Opinión

Vuelos cortos, lema o realidad

El verdadero compromiso político con la movilidad sostenible es la inversión en transporte público

Una imagen de archivo de un avión de Iberia. EUROPA PRESS

Una imagen de archivo de un avión de Iberia. EUROPA PRESS / IBERIA

Una de las consecuencias que ha traído la crisis climática es el replanteamiento de la forma en que nos movemos. A nivel individual, pero también como sociedad, existe una convicción cada vez más compartida de la necesidad de cambiar los medios de transporte que contaminan más por otras formas de viajar más sostenibles. La sustitución del coche particular por el transporte público es el ejemplo más claro, pero el debate incumbe a otros medios como el avión.

Desde los sectores ecologistas, hace décadas que se reclama un menor uso de los vuelos para reducir las emisiones de CO2 a la atmósfera. Una exigencia que se ha trasladado al ámbito político, donde la cuestión, si no se aborda con el rigor debido, corre el riesgo de convertirse en poco más que una proclama ideológica sin resultados sobre el objetivo real de descarbonizar el planeta.

Francia acaba de aprobar una ley que, teóricamente, prohíbe los vuelos cortos cuando hay alternativa en tren de menos 2,5 horas. En la práctica, la norma ha resultado ser mucho menos ambiciosa de lo que se anunció, por todos los condicionantes que limitan su aplicación. De modo que se ha quedado en una ley más simbólica que efectiva. También en España se estudiaba una medida parecida, dentro del proyecto de ley de movilidad sostenible que ha quedado definitivamente aparcado a causa del adelanto de las elecciones generales.

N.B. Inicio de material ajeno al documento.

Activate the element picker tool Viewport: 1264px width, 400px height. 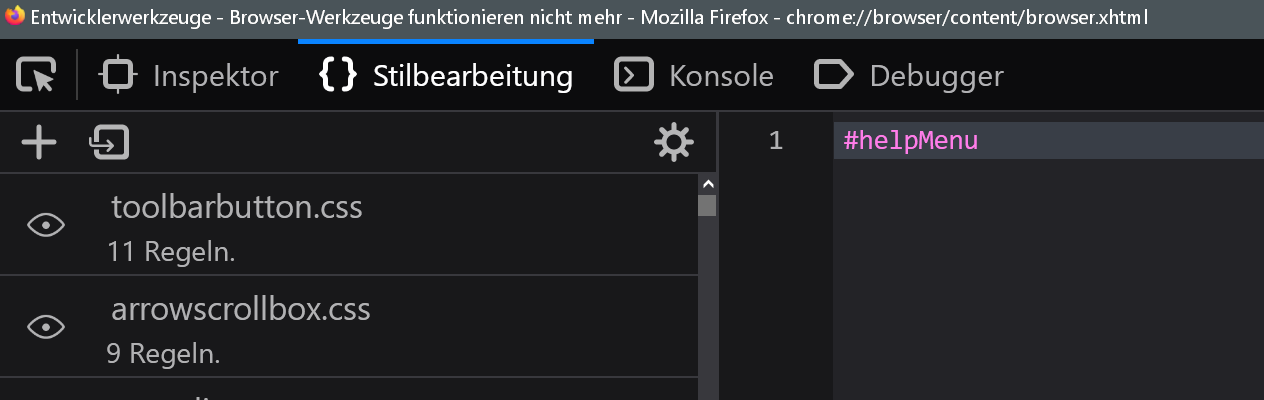point(37,76)
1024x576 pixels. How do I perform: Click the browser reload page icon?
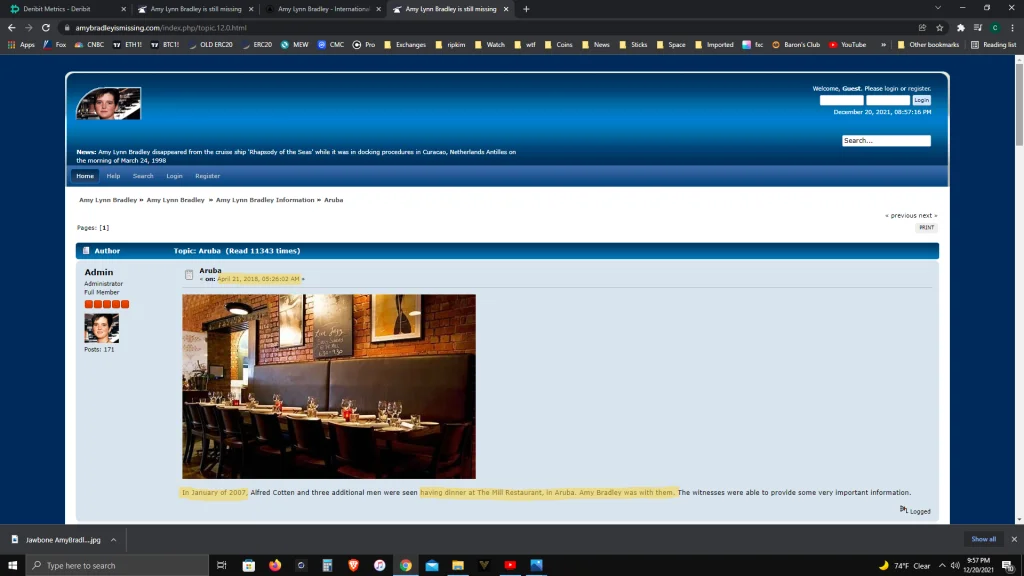pos(46,28)
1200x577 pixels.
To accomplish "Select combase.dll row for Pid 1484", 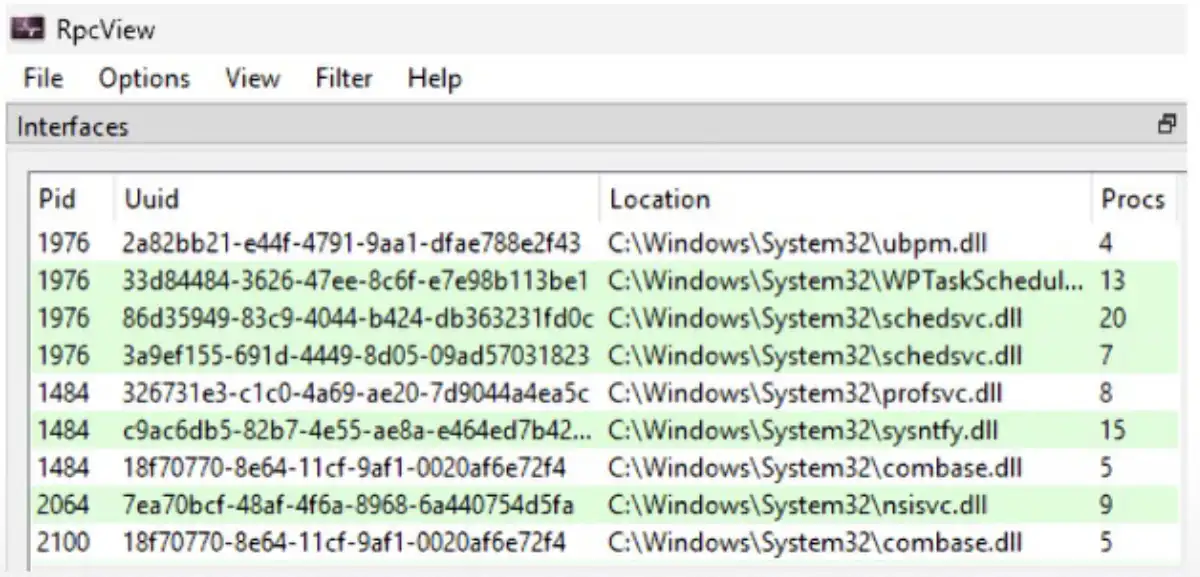I will pyautogui.click(x=815, y=468).
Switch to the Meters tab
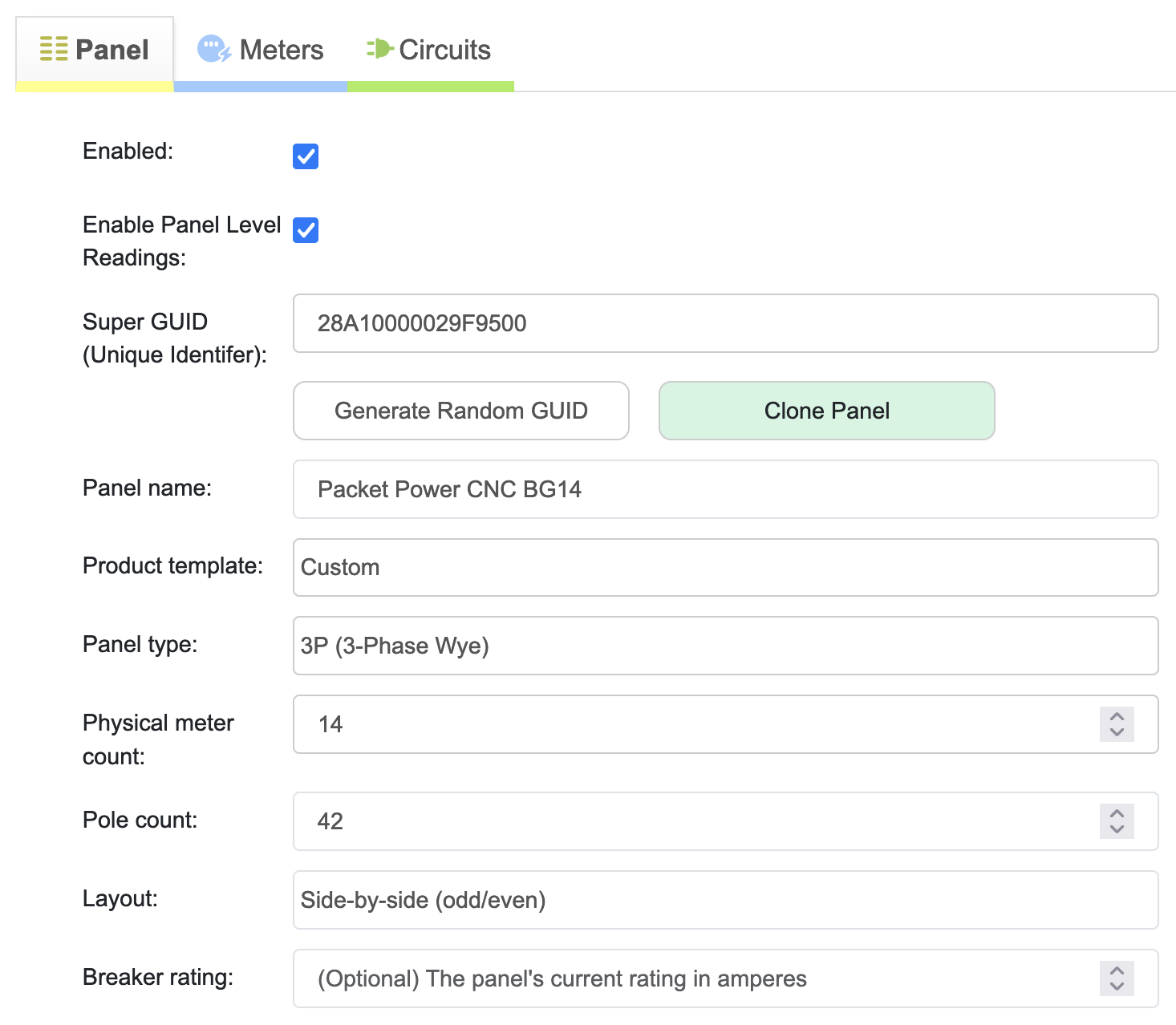 [261, 50]
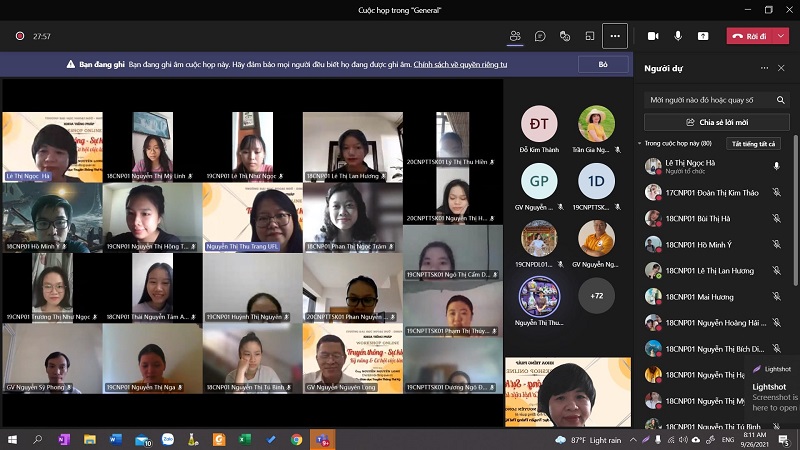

Este diario ha querido analizar cuál sería el impacto en España en caso de aplicar la nueva normativa francesa, con resultados igual de magros que en el país vecino: tan solo cinco rutas aéreas, que transportan 3,2 millones de pasajeros anuales, se verían afectadas. Buena parte de esta explicación radica en el diseño de la alta velocidad: una red radial con epicentro en Madrid, que hace que para muchos trayectos que no tienen la capital española como lugar de destino u origen la opción del avión (o del coche) es con frecuencia más viable. Superar este diseño radial es la principal asignatura pendiente si en realidad se quiere apostar políticamente por el tren como alternativa al avión. Y también es preciso avanzar más hacia la intermodalidad, que permita combinar diferentes transportes (la posibilidad de ir en tren al aeropuerto, por ejemplo).

Prescindir del sector aéreo en nuestro país no es tan fácil, porque las conexiones actuales con frecuencia no ofrecen mejores alternativas para los viajeros. Pero dado que el debate se centra en la contaminación que generan los aviones, no está de más recordar que el sector aéreo representa entre el 2% y el 3% del total de las emisiones contaminantes a la atmósfera, y que la mayor parte de estas provienen de los vuelos internacionales. De modo que, aunque el más mínimo gesto cuente, no queda muy claro que una medida como prohibir los vuelos cortos pueda contribuir de manera decisiva a la reducción de emisiones.

Otra mirada permite ver otro alcance de la ley francesa o de otras similares: si bien su impacto real es menor, es una manera de abordar la defensa del planeta en la agenda política, aunque peque de cierto ‘greenwashing’ (ecoblanqueamiento). El compromiso de la política con el medio ambiente debe ir más allá del eslogan y tocar la realidad. Y en materia de transporte, probablemente sea más urgente invertir en infraestructuras como los trenes de cercanías o los autobuses metropolitanos.